Top of Materials provided

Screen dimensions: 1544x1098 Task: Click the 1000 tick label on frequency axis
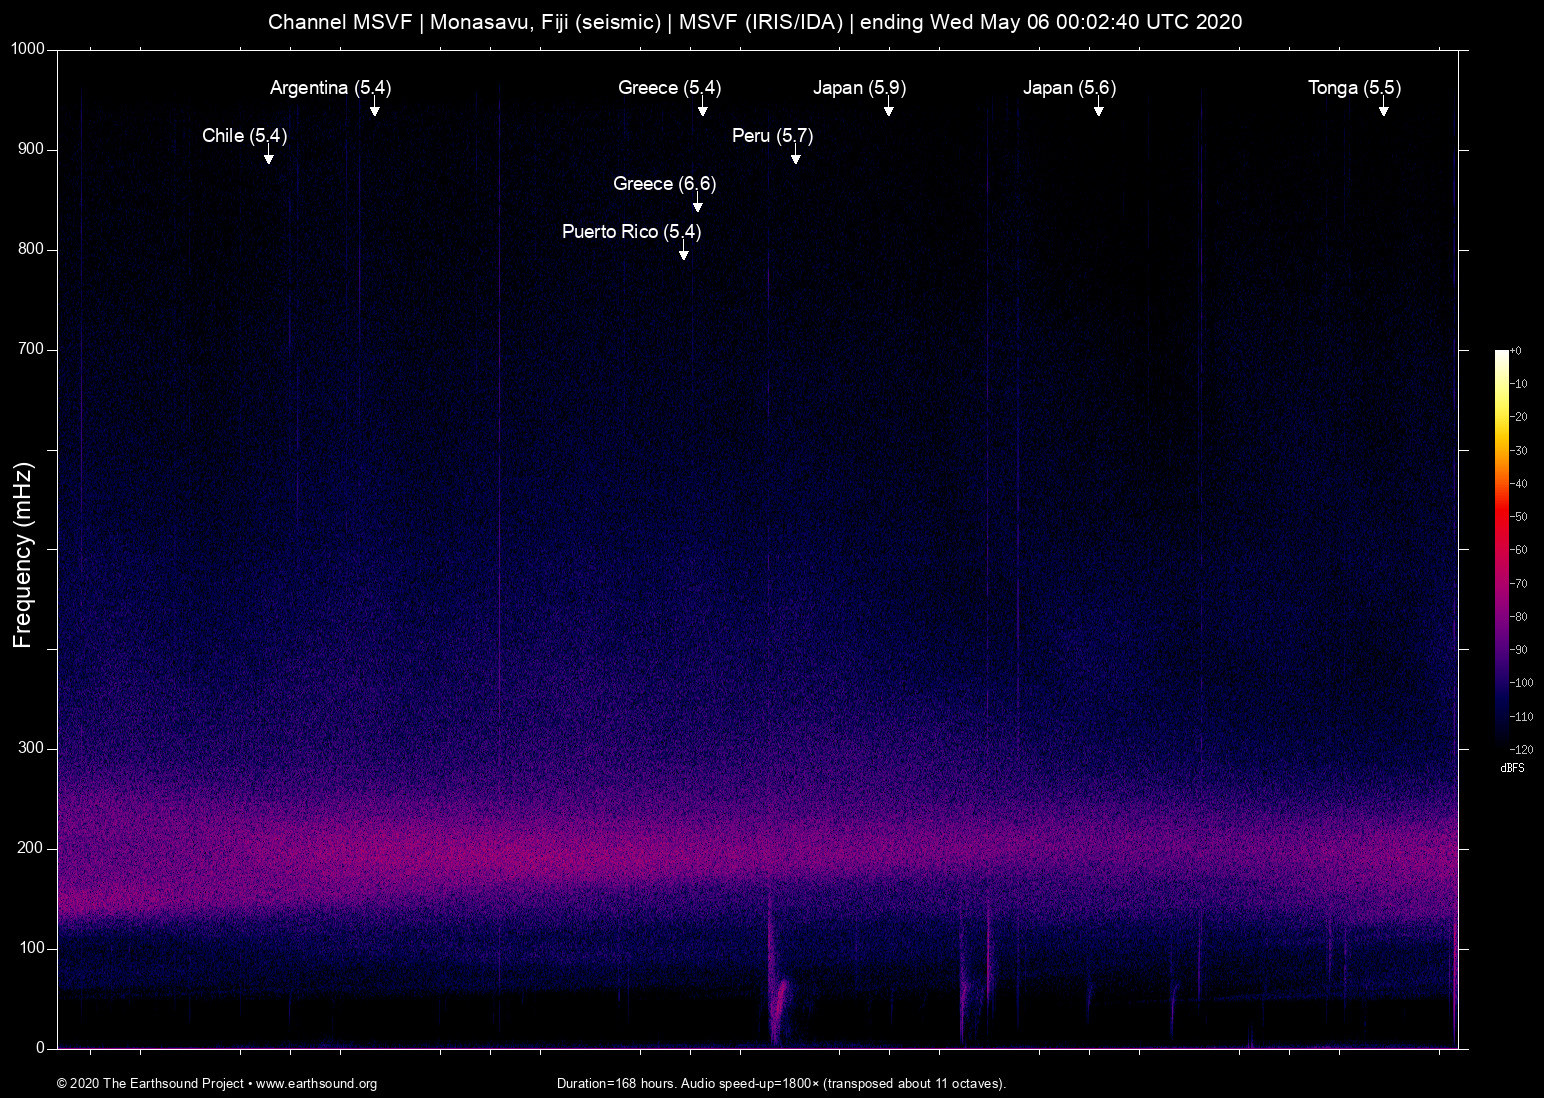[x=28, y=49]
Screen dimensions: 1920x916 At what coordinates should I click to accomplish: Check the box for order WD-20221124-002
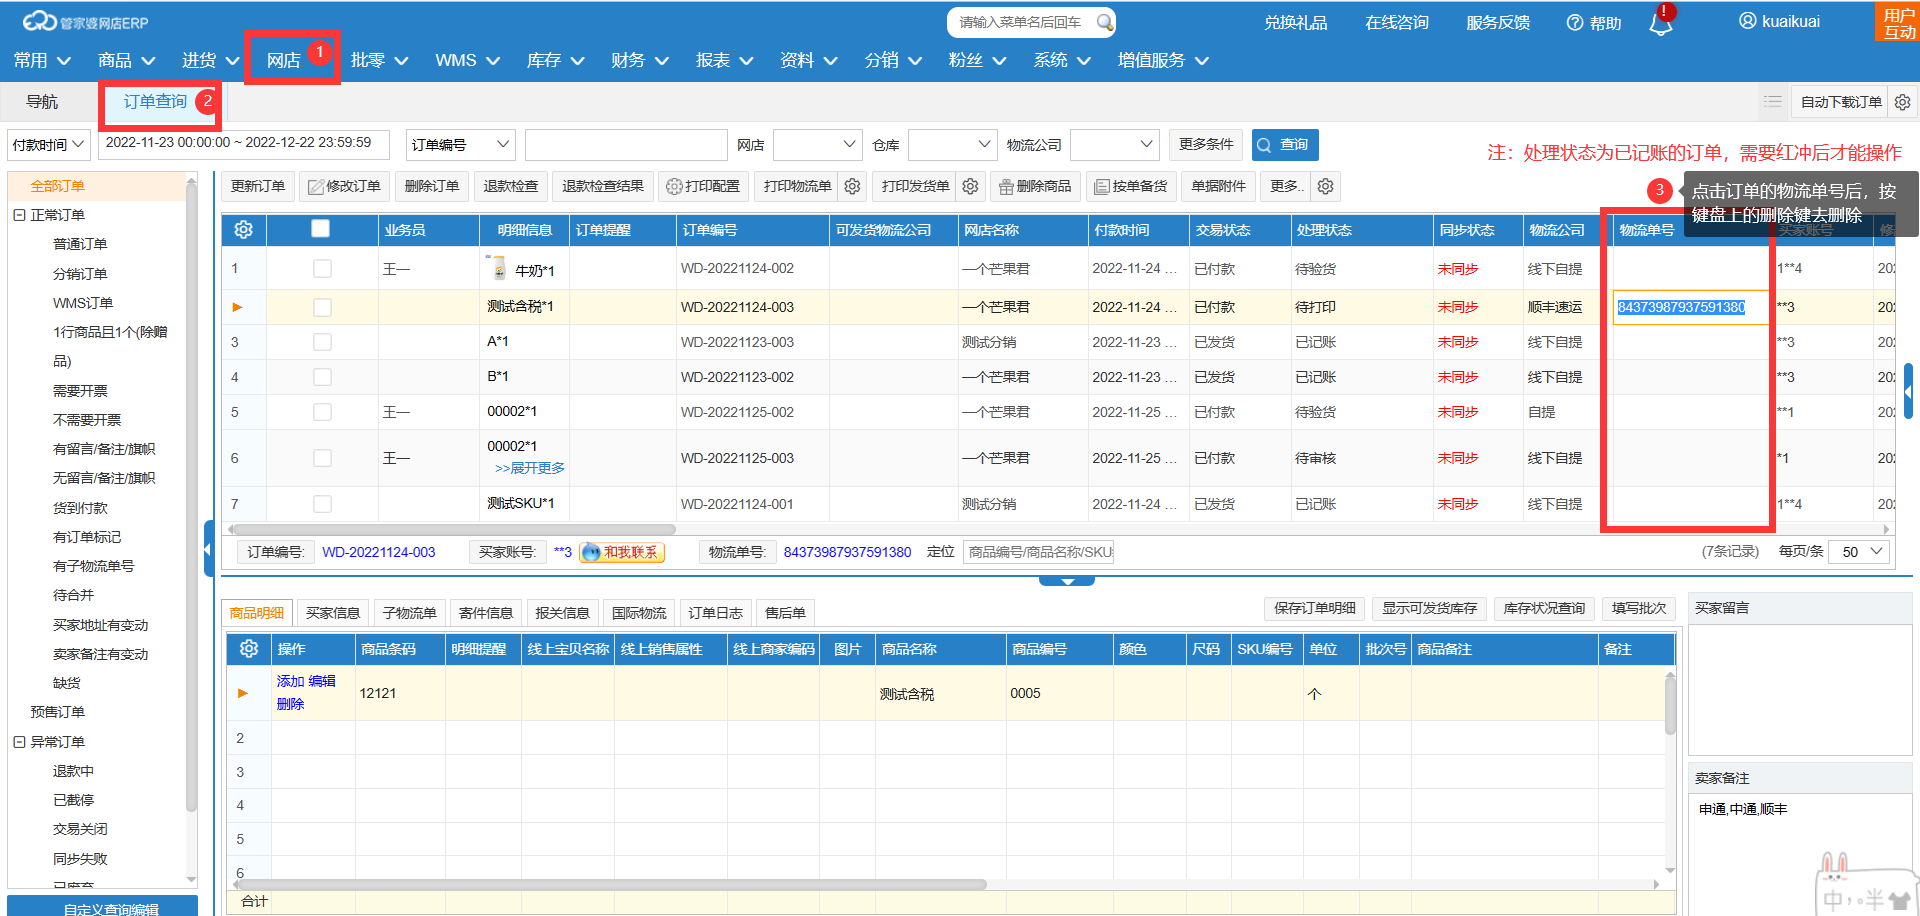click(322, 269)
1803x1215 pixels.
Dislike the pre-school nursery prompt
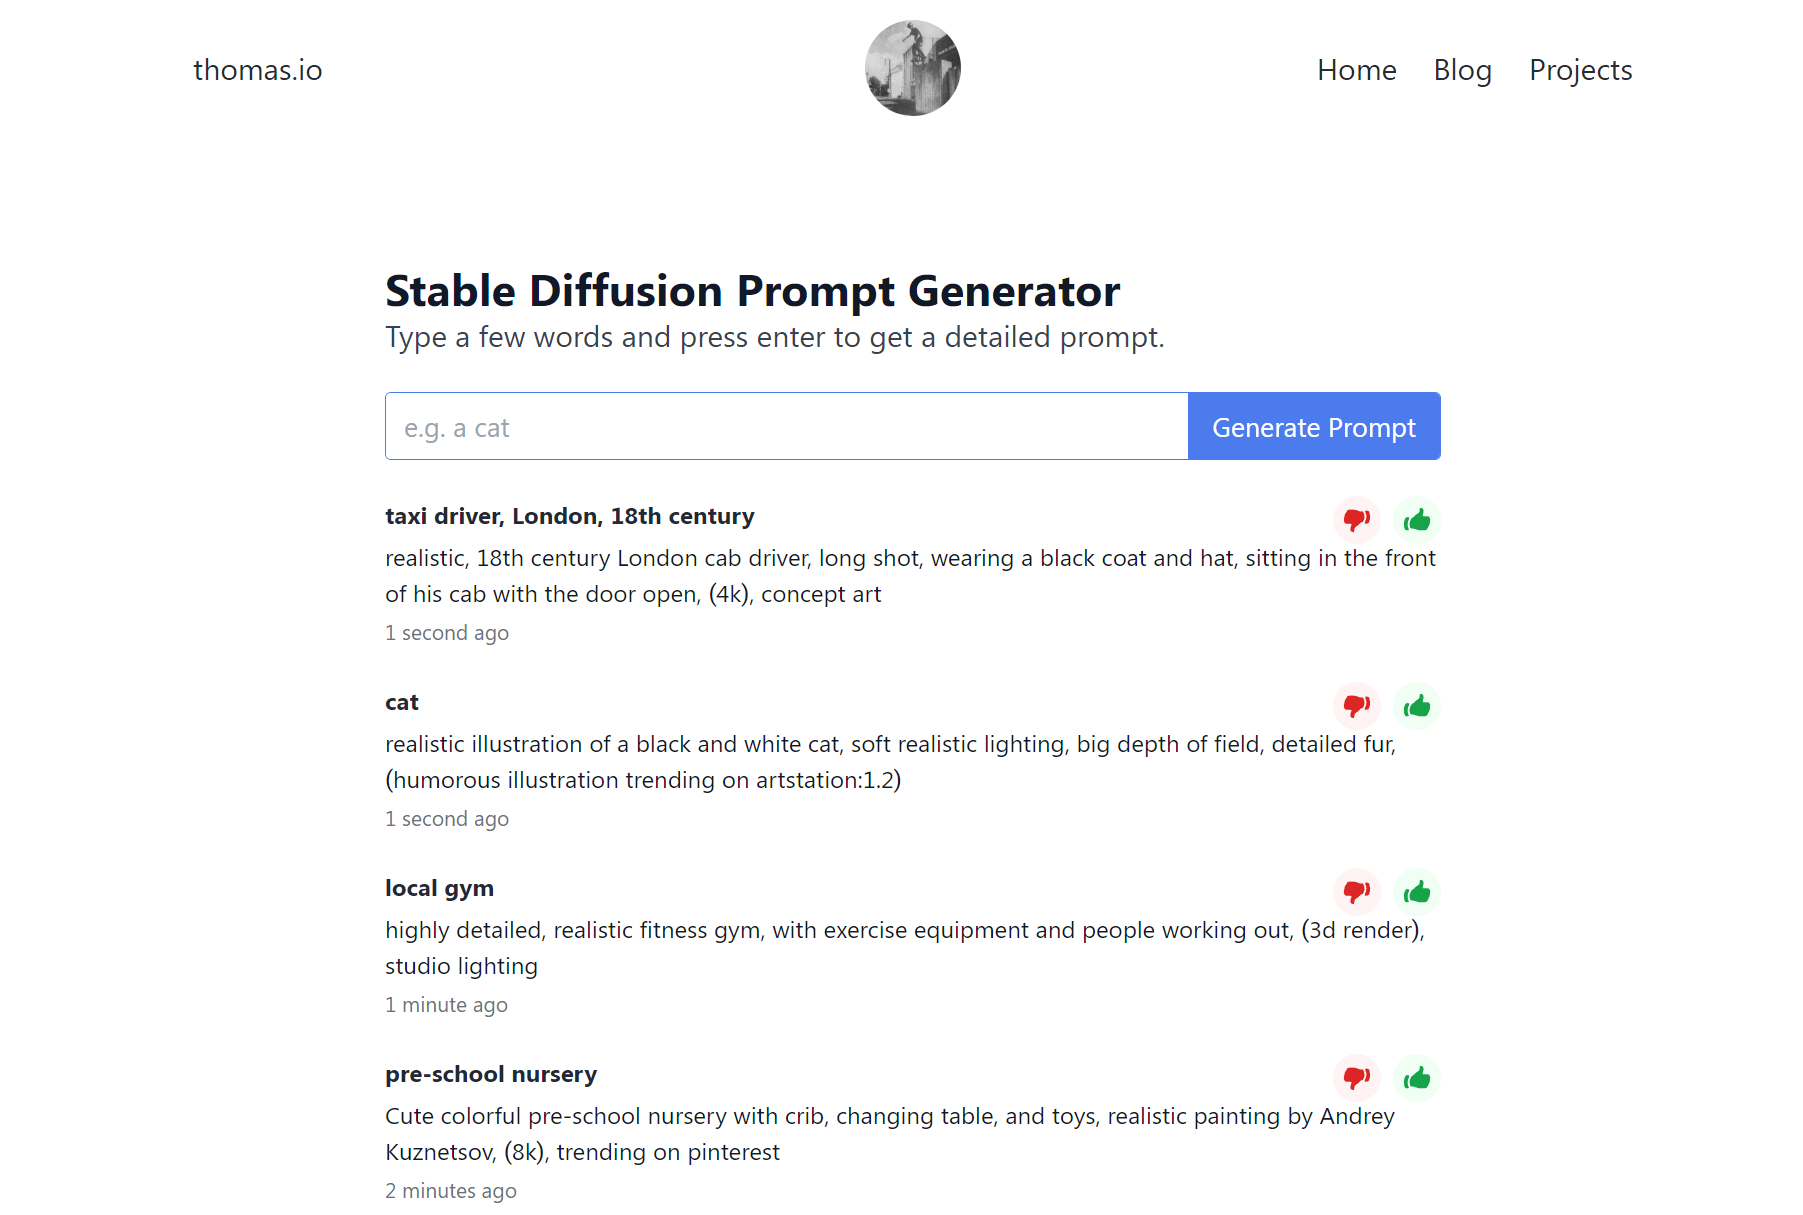coord(1356,1078)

Bottom of Materials provided

◆ **Action item**
The lines from the one containing "Screen dimensions: 1920x916" through the last line above are to be repeated exactly, and only those. Any pictures must be left out.

◆ **Reply**
Screen dimensions: 1920x916 At what coordinates should I click to accomplish: Check the box for order WD-20221124-002
click(322, 269)
1803x1215 pixels.
Dislike the pre-school nursery prompt
coord(1356,1078)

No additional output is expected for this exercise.